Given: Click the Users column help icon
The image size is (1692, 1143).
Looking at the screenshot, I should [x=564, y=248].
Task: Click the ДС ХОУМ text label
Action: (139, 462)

==================================================

* Your objective *
The records above need to be duplicated. Keep every word unchanged.

* Result for this exercise *
Given: Click the Users column help icon
The image size is (1692, 1143).
Looking at the screenshot, I should [x=564, y=248].
Task: Click the ДС ХОУМ text label
Action: (139, 462)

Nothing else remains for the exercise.